* _TASK INPUTS_:
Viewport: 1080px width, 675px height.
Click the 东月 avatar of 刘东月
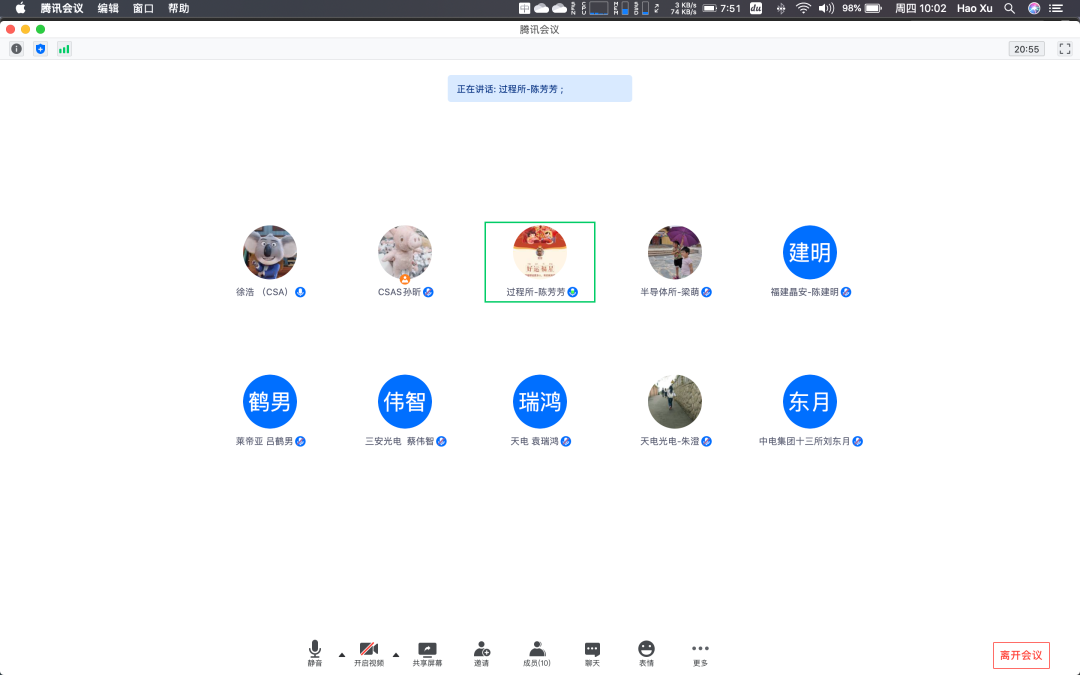(x=810, y=402)
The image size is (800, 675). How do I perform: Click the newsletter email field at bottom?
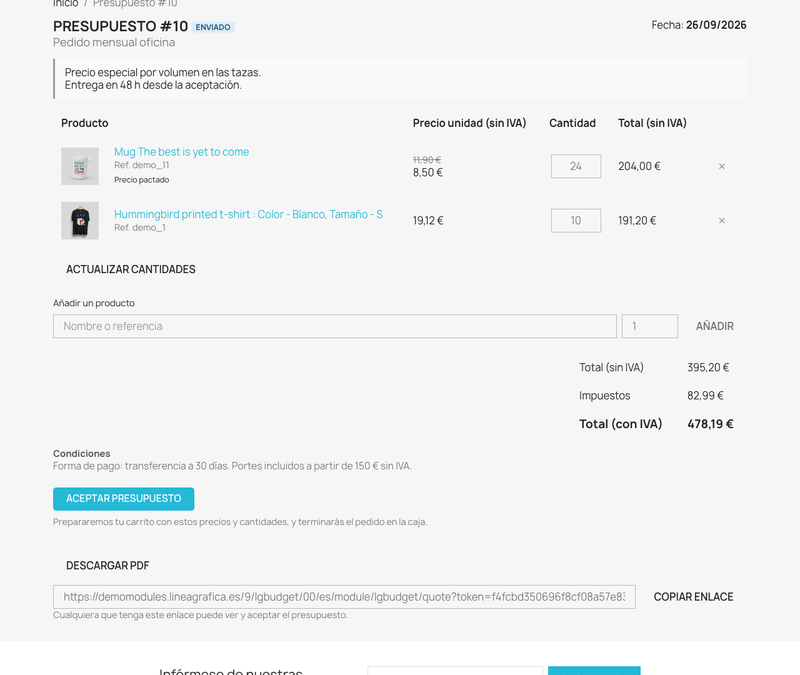point(455,670)
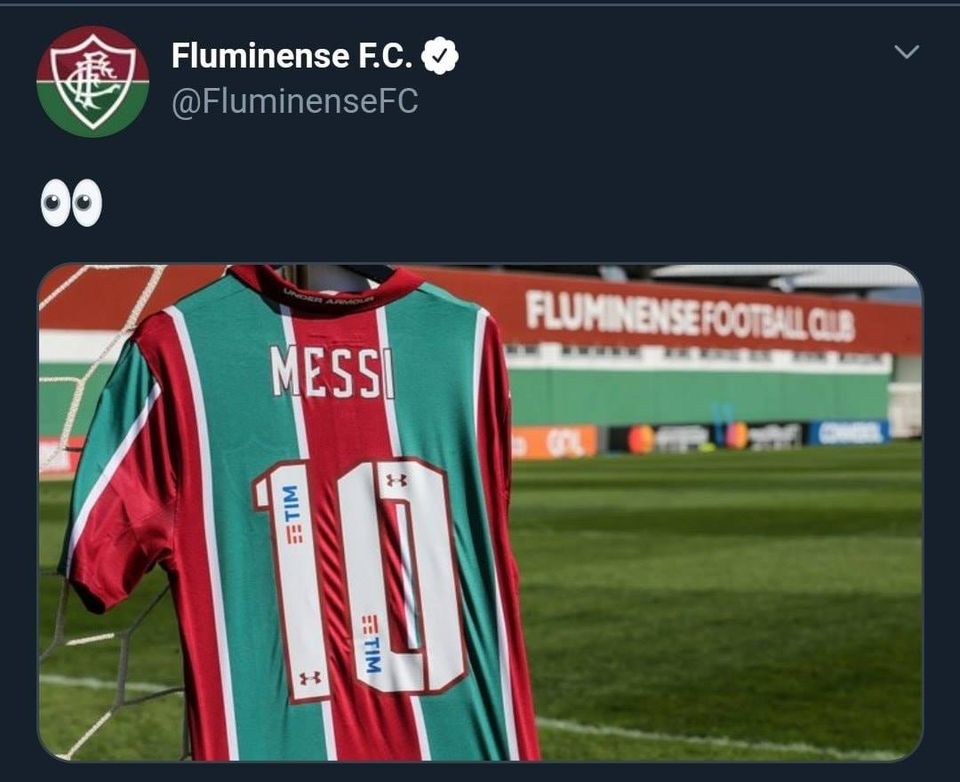Viewport: 960px width, 782px height.
Task: Open the Fluminense F.C. display name
Action: click(292, 56)
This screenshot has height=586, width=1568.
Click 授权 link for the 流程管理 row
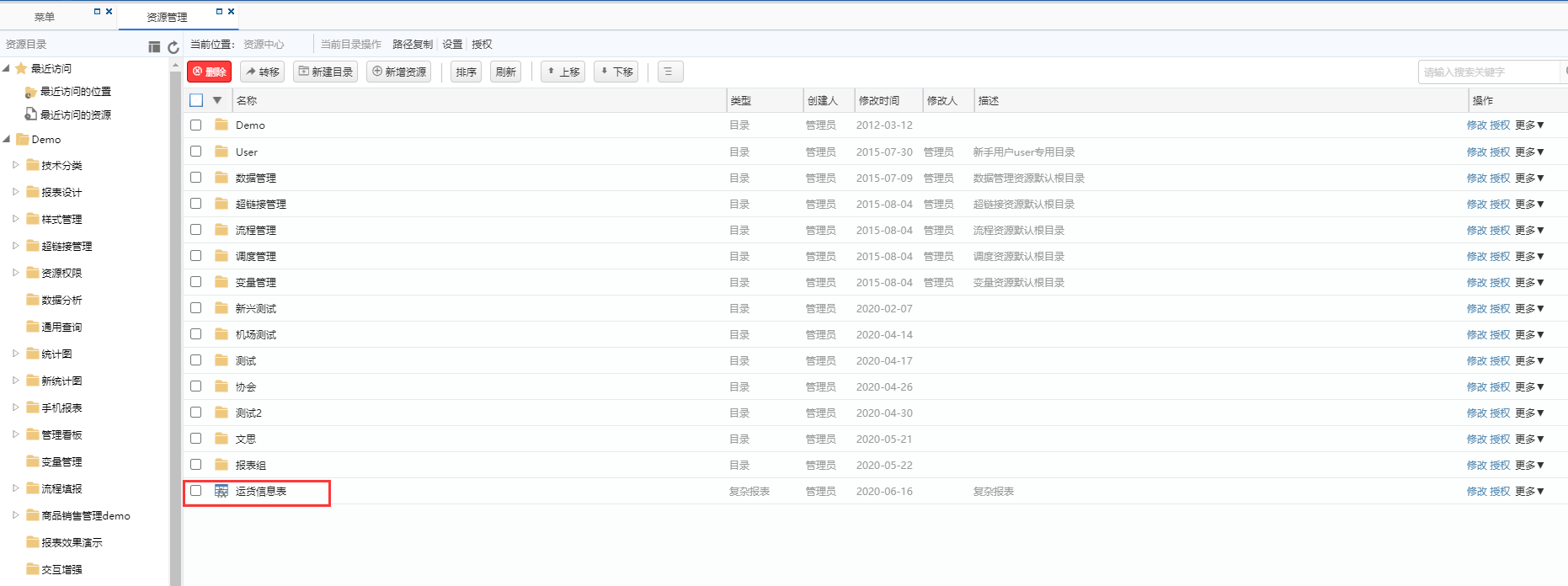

* _TASK TO COMPLETE_:
The entries are to be written out again exactly, without their pictures.

* _RESPONSE TO THIS TASK_:
Viewport: 1080px width, 675px height.
Click the 东月 avatar of 刘东月
(x=810, y=402)
The image size is (800, 675). How do I perform: Click the newsletter email field at bottom?
point(455,670)
Viewport: 960px width, 782px height.
Task: Open the Fluminense F.C. display name
Action: click(292, 56)
This screenshot has height=586, width=1568.
Click 授权 link for the 流程管理 row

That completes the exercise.